**Fragmento**.
== == ==
Se recibían en Córdoba y unos pocos en Chuquisaca. Recién desde 1827 se dieron grados en Buenos Aires. Resultaban ideales para ministros, y diez fueron gobernadores de Tucumán en el siglo XIX. Curiosidades del título.
En la actualidad, la matrícula del Colegio de Abogados de Tucumán cuenta con 4.610 letrados activos. De estos, 279 se incorporaron el último año. Muy distinta era, por cierto, la situación en tiempos de la colonia, y hasta prácticamente los finales del siglo XIX. En aquellos lejanos tiempos, los abogados en la provincia eran muy pocos, y por tanto muy valorados: el doctor Juan Manuel Terán afirmaba que, en 1875, una de las razones que lo movieron a regresar graduado a Tucumán y no quedarse en Buenos Aires fue la escasez de letrados.
Córdoba o Chuquisaca
Traían su título, por lo general, de la Universidad de Córdoba: algunos pocos -como nuestro famoso Bernardo de Monteagudo– de la de Chuquisaca. Recién desde 1827 empezó a dar grados en Derecho la flamante Universidad de Buenos Aires.
== == ==
**Datos mostrados**.
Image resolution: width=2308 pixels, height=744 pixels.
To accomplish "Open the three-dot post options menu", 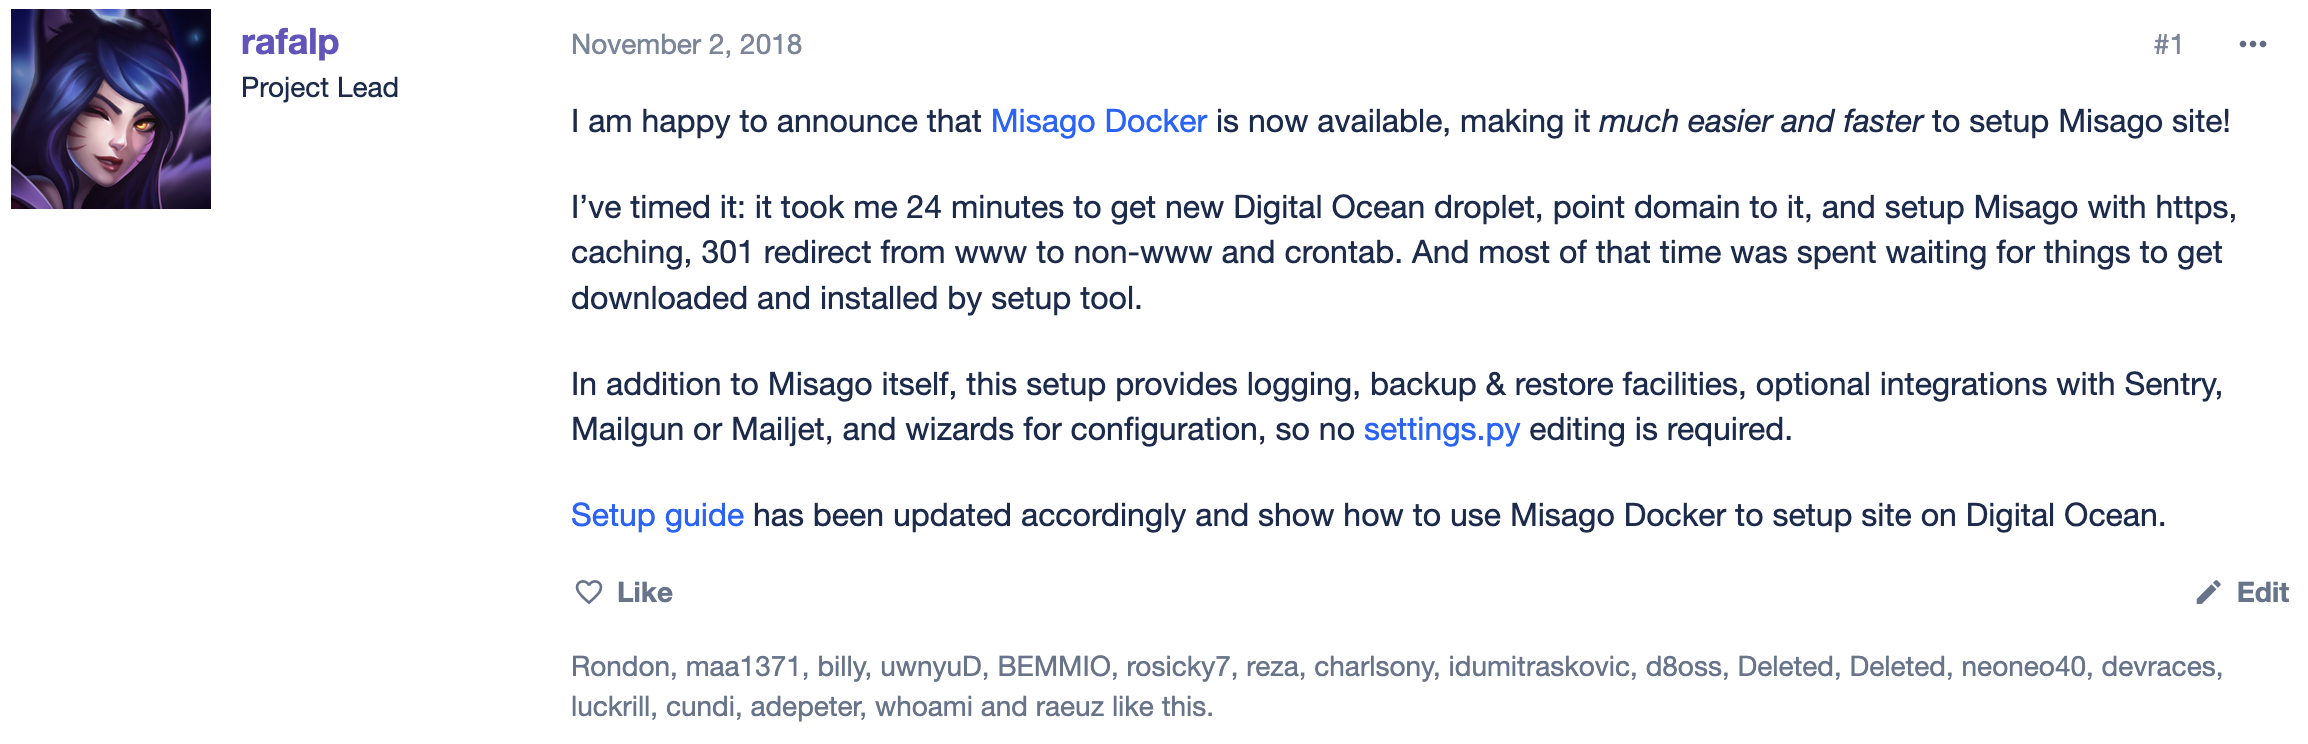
== == ==
**Consigna 1**.
Responde según el fragmento:
(a) ¿Cuántos letrados activos tiene hoy la matrícula del Colegio de Abogados de Tucumán?
(b) ¿Desde qué año empezó a dar grados en Derecho la Universidad de Buenos Aires?
(c) ¿Cuántos abogados fueron gobernadores de Tucumán en el siglo XIX?
**Consigna 2**.
Transcribe del fragmento el pasaje que comienza en "Se recibían en" y termina en "escasez de letrados.".
**Consigna 3**.
Escribe la continuación del texto sobre los antiguos abogados de Tucumán a partir de la última oración.
No hace falta consultar los datos.

**Respuesta escrita 1**.
(a) 4.610 letrados activos.
(b) Desde 1827.
(c) Diez.

**Respuesta escrita 2**.
Se recibían en Córdoba y unos pocos en Chuquisaca. Recién desde 1827 se dieron grados en Buenos Aires. Resultaban ideales para ministros, y diez fueron gobernadores de Tucumán en el siglo XIX. Curiosidades del título.
En la actualidad, la matrícula del Colegio de Abogados de Tucumán cuenta con 4.610 letrados activos. De estos, 279 se incorporaron el último año. Muy distinta era, por cierto, la situación en tiempos de la colonia, y hasta prácticamente los finales del siglo XIX. En aquellos lejanos tiempos, los abogados en la provincia eran muy pocos, y por tanto muy valorados: el doctor Juan Manuel Terán afirmaba que, en 1875, una de las razones que lo movieron a regresar graduado a Tucumán y no quedarse en Buenos Aires fue la escasez de letrados.

**Respuesta escrita 3**.
En unas “Varias apuntaciones” que comenzó a redactar en su exilio de Copiapó y que luego abandonó, el tucumano Marcelino de la Rosa proporciona algunos datos. Recordaba que los padres de familia de su época juvenil -había nacido en 1810- con fortuna suficiente para dar educación esmerada a sus hijos, lo mandaban a la Universidad de Córdoba. Pero, “estos eran muy pocos”, dice. “Sin embargo, no iban todos los ricos, ni eran ricos todos los que iban: eran, únicamente, los hijos de aquellos padres que habían salido de la esfera común”.
Hablaban en latín
Los que provenían de Tucumán, dice De la Rosa, estaban preparados “con la Gramática latina, Filosofía y Teología que se enseñaba en Tucumán en los conventos. Algunos iban con sólo el latín; lo de más debían estudiarlo en Córdoba”. Irónicamente, añade que, cuando regresaban graduados y orgullosos, “a todo contestaban con las Leyes de Partida, que ellos mismos no las entendían, con el Código Justiniano, y con la Novísima Recopilación”. Y “hablaban en latín para dar más importancia a su saber; y eran tanto más ignorantes, cuanto más vanos e hinchados se nos enseñaban”. De todos modos, concede que “sin embargo, había hombres de un talento singular que han hecho honor a su país, y que habrían valido mucho más si hubieran hecho otra clase de estudios”.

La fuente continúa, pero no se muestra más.